_Items stored from a collection:_
>>>>>
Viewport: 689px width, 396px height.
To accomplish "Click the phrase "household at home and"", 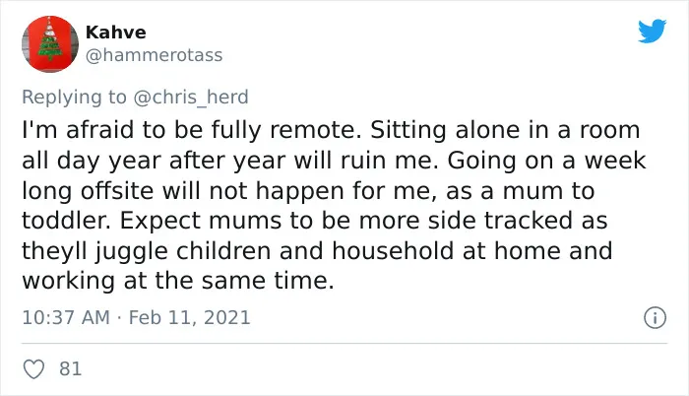I will (x=471, y=251).
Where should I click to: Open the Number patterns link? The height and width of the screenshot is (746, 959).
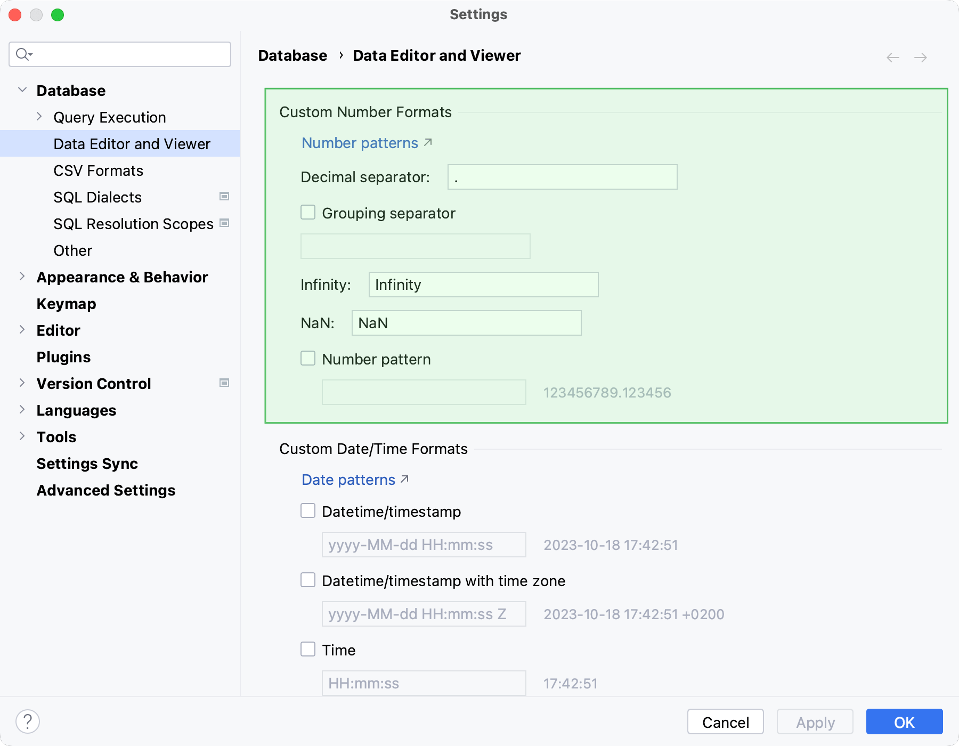tap(360, 143)
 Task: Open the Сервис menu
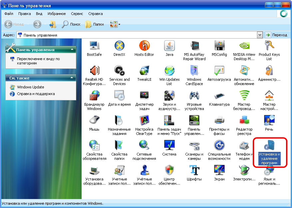(77, 14)
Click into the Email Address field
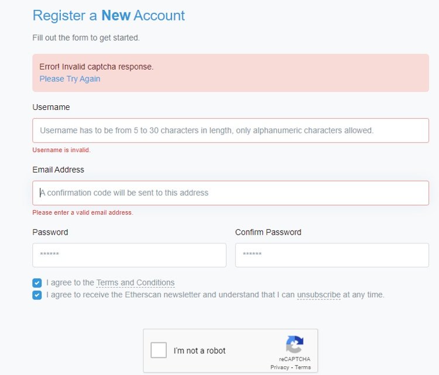 [231, 193]
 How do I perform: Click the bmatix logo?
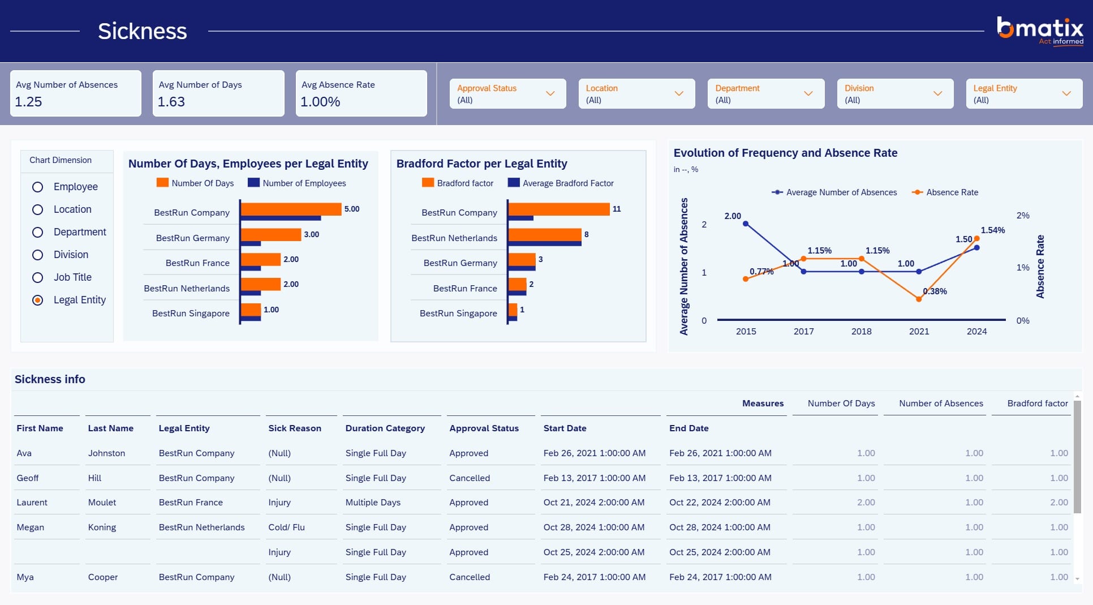[x=1040, y=31]
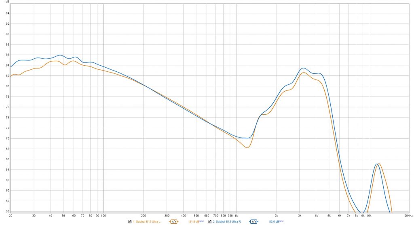This screenshot has width=414, height=225.
Task: Click the 100 tick on the frequency axis
Action: [x=103, y=216]
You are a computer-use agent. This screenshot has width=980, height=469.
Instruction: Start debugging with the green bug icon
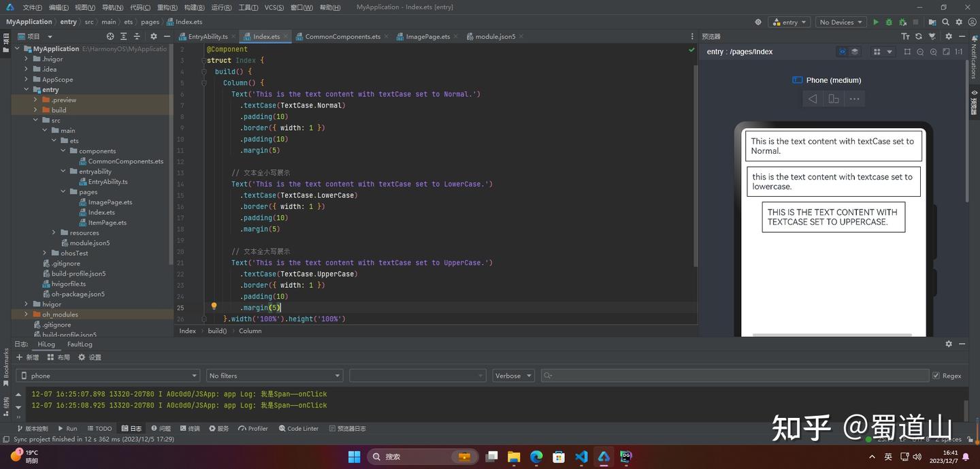(889, 22)
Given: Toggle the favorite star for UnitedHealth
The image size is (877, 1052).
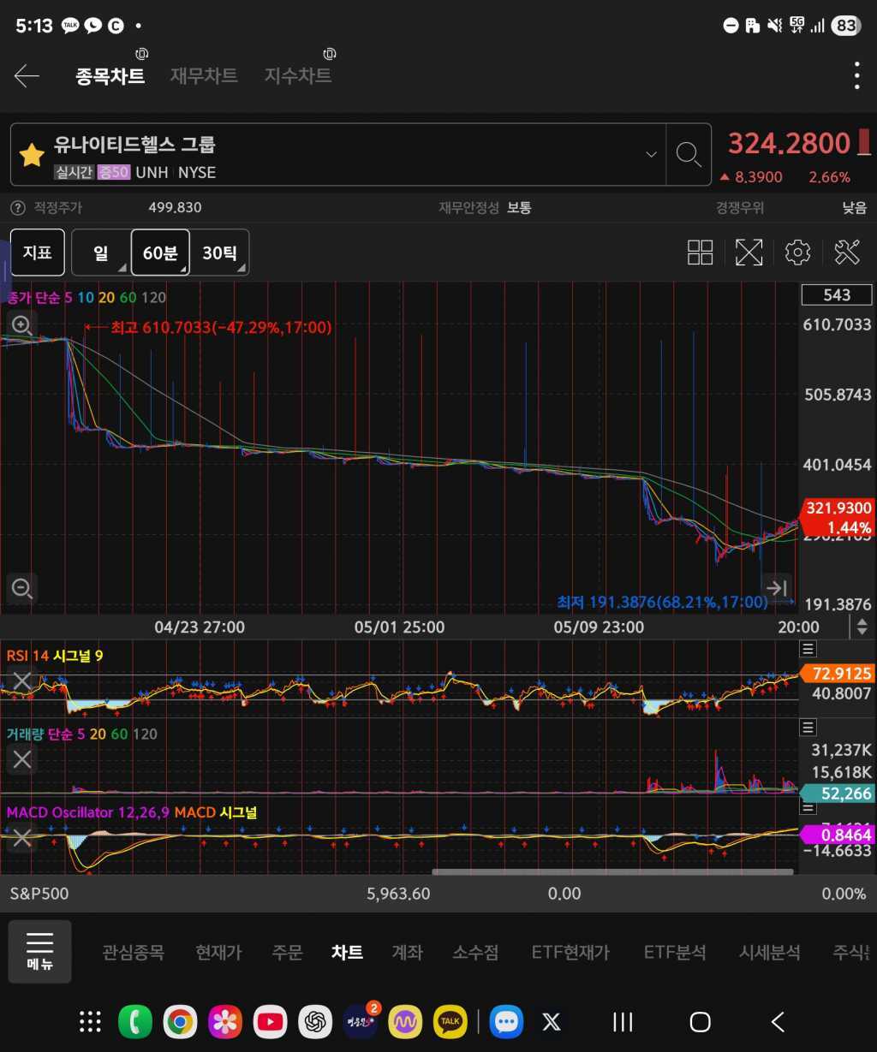Looking at the screenshot, I should (32, 155).
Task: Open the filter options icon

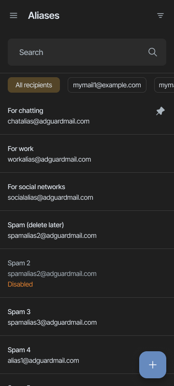Action: 160,15
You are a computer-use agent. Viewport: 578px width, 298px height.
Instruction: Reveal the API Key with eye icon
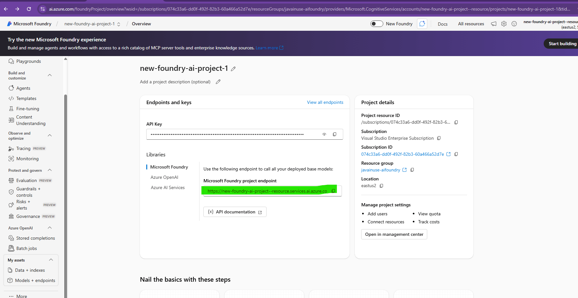(324, 134)
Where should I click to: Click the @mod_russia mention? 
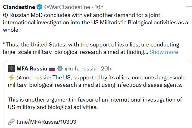pyautogui.click(x=33, y=77)
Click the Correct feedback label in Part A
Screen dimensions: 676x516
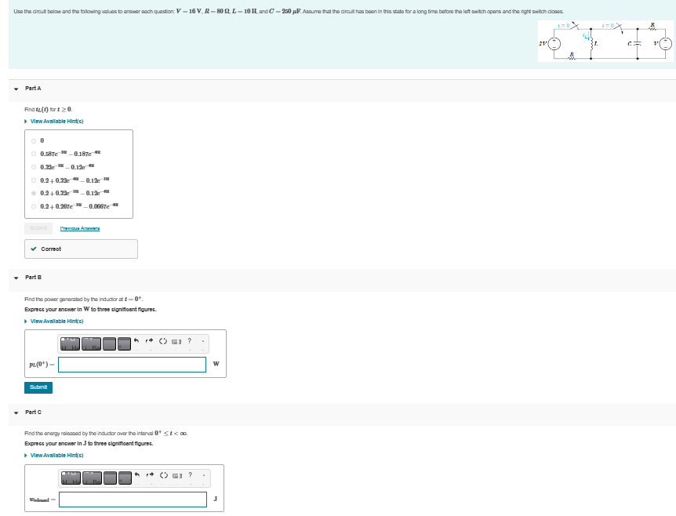[x=52, y=249]
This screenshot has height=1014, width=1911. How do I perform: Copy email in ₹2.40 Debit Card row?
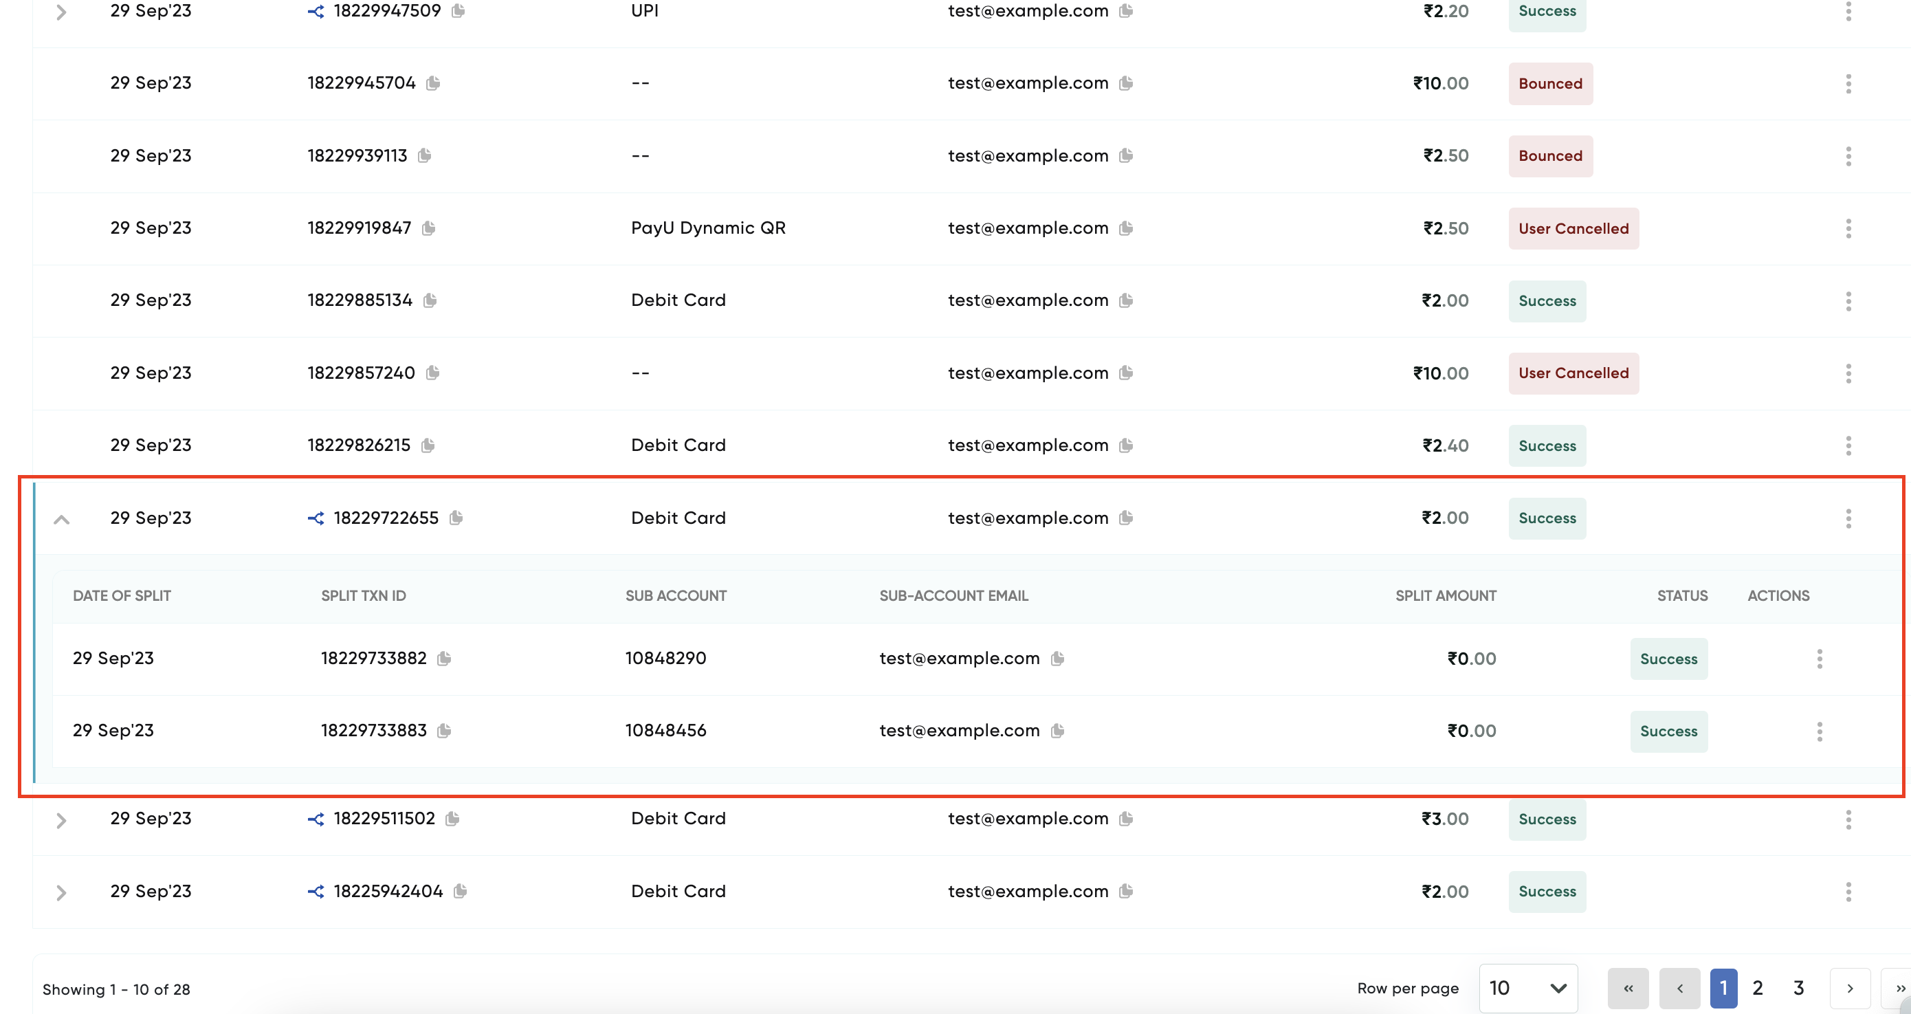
<<<<<
_Aim:_ Gather every line of the entries above that contains the string "icon", and copy each one in full.

_Final result:_
Instruction: Start debugging with the green bug icon
Task: Open the filter options icon
Instruction: Reveal the API Key with eye icon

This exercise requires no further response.